Regional police unit reports to Warwick
BY LAURA KNOWLES, Correspondent
The new Northern Lancaster County Regional Police Department has embraced change -- and quickly.
Police Chief David Steffen reported March 20 to Warwick Township supervisors about the year since the regional police department merged Warwick Township, Penn Township and Clay Township police departments.
The changes include a new location on Durlach Road in Stevens, a new logo, new uniforms, new police vehicle design and a new website -- all in just over a year.
Steffen said the department improved police service and saved money by increasing staffing levels, creating specialized services, reducing and eliminating duplicated services, standardizing policy and using technology as well as bolstering criminal response capability and public outreach.
Steffen reported that the clearance rate for serious crimes was 40 percent, compared to a national average of 13 percent to 17 percent. He also noted that response time varied, depending on the seriousness of the situation. For a serious call, such as a car accident with injuries, the response time averaged seven minutes. Less serious incidents, such as mailbox smashing or noise complaints, might average 14 minutes.
"Not everything is a dire emergency," Steffen said, noting that the department responds to calls based on how serious or life-threatening the situation may be.
Steffen also reported that in 2012, costs were divvied up among the three townships depending on police hours.
There was one significant crime in Clay Township that involved a long police investigation of a home invasion by a young man, who tied up and beat several older women in a home he had targeted.
Steffen noted that the department service area totaled 32,000 residents, and that police officers operated out of their vehicles as they patrolled the area. Initial concerns that police would be responding more slowly because of relocating the office in Stevens have proved to be unfounded.
"Our officers have more visibility because they work from their vehicles," said Steffen.
The 2012 report indicated that there had been a total of 13,818 incidents reported.

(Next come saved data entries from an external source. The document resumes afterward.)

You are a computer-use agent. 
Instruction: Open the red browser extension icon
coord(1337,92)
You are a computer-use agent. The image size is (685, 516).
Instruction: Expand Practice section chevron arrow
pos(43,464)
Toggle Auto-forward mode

Of those, 1,021 were traffic citations, 534 were crash reports, 102 nontraffic citations, 154 misdemeanors, 55 felonies and 8,342 incident reports.

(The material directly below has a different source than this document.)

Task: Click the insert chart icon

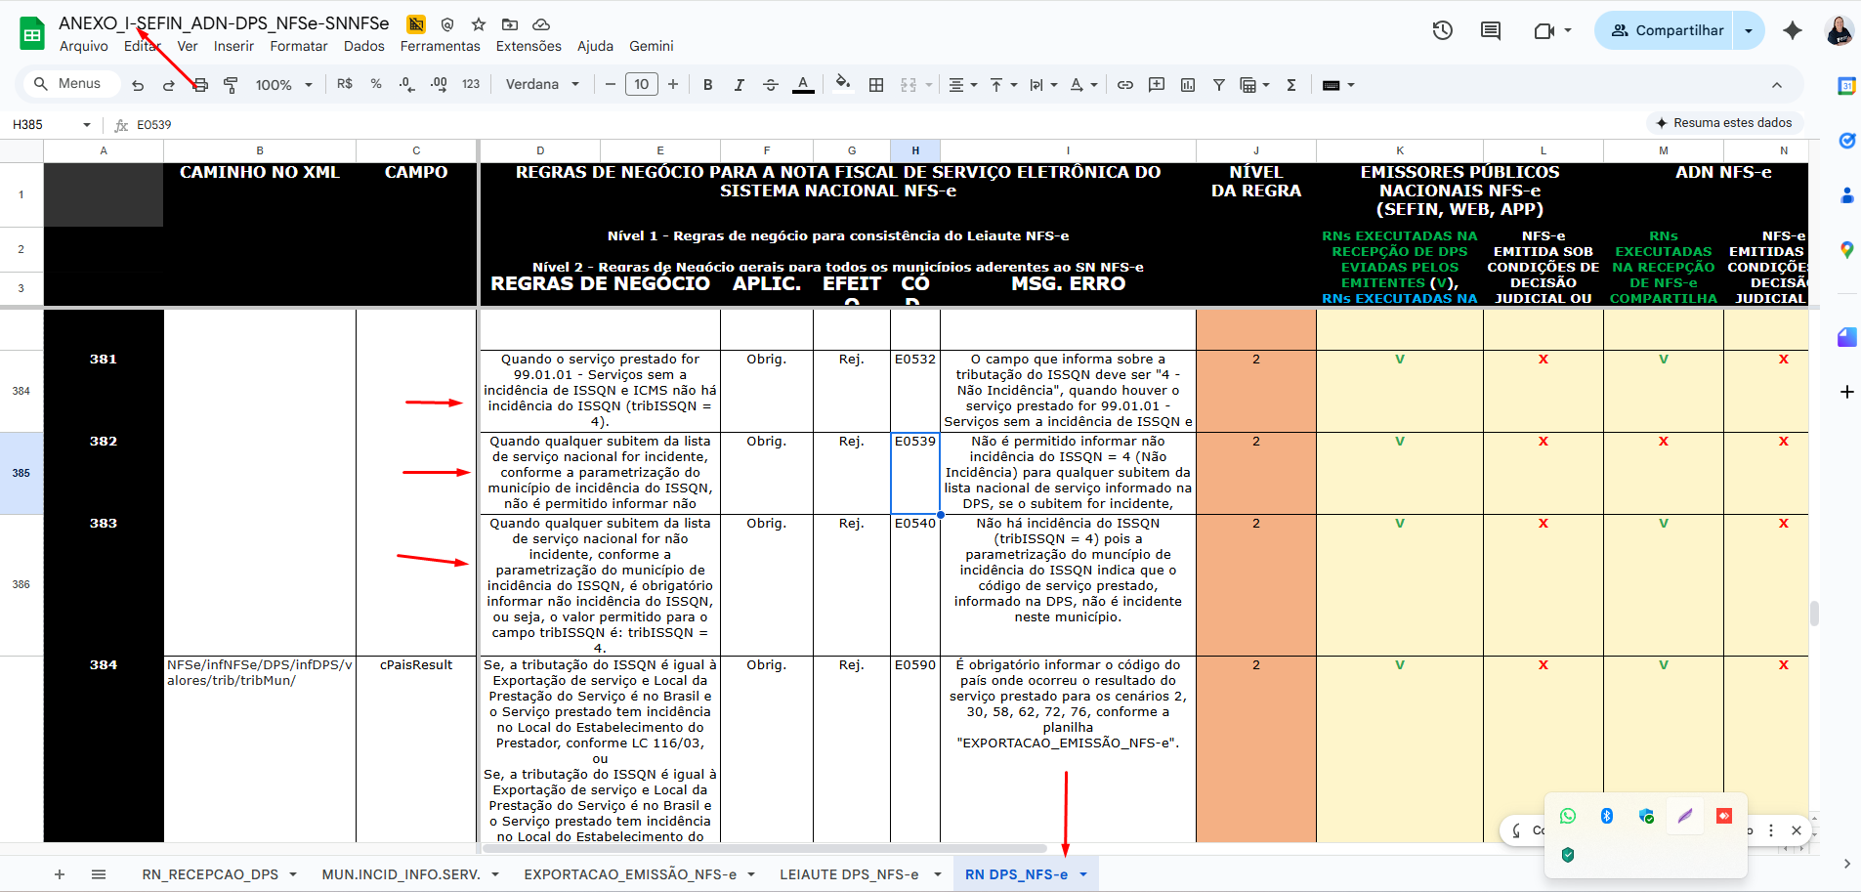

"I have been very impressed with the way the department has come together as a team," Steffen said.
The department has held numerous community events, such as bicycle rodeos and attending the recent Penryn Mud Sale, improving their public visibility and creating a cooperative relationship with the community.

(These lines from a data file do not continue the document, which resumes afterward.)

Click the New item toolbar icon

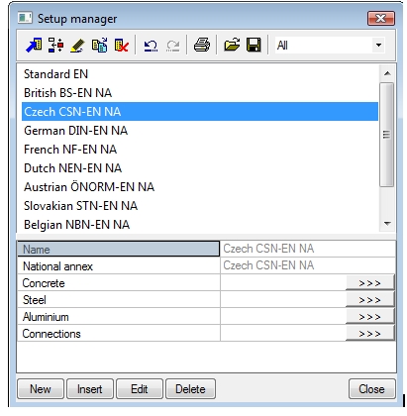(x=34, y=45)
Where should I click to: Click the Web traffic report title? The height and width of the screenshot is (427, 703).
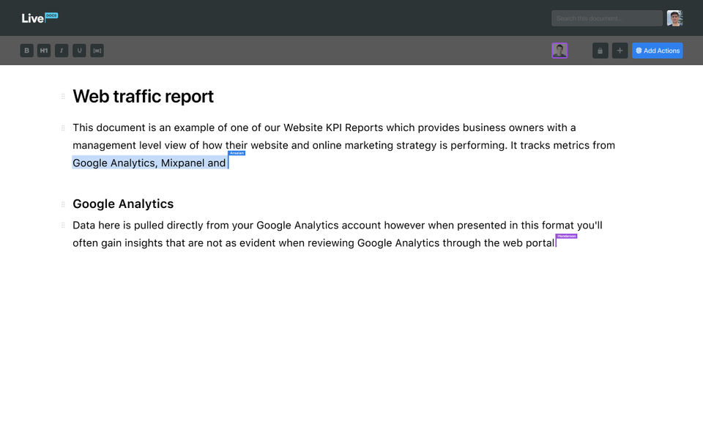pos(144,97)
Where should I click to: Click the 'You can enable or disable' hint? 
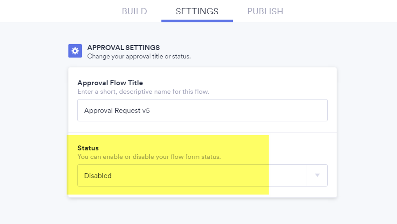click(149, 157)
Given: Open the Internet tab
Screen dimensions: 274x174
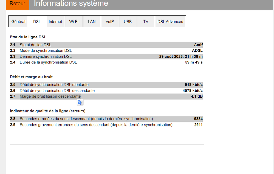Looking at the screenshot, I should pyautogui.click(x=55, y=21).

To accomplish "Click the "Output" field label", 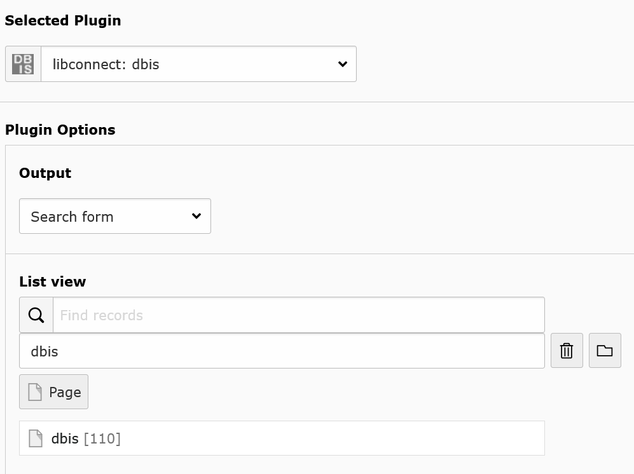I will [45, 173].
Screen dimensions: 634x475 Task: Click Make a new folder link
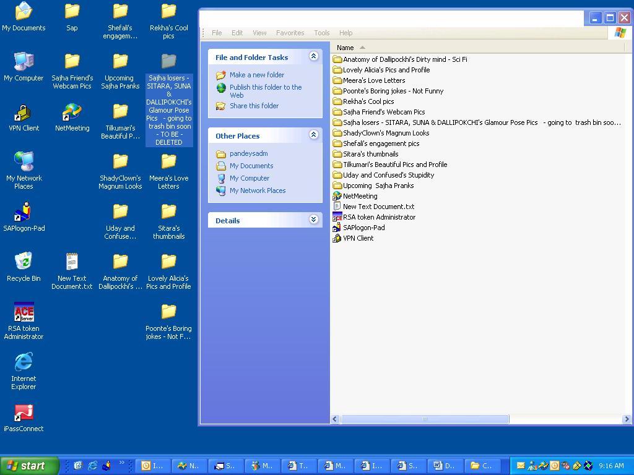(x=256, y=75)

Some of the best officers have been the members of the K-9 unit, which includes the recently retired German Shepherd Aiko and his replacement Ringo. Both dogs are handled by human K-9 officer Gary Garrison, who was involved in the unit since it was started in Warwick Township.
"It costs about $12,000 to operate the K-9 unit," said Steffen, adding that the benefits far exceeded the costs.
In other business, public works supervisor Dean Saylor reported that the winter season should turn out to be close to average. With several smaller storms and icy conditions, road crews had many salt runs as opposed to a large number of plowable storms.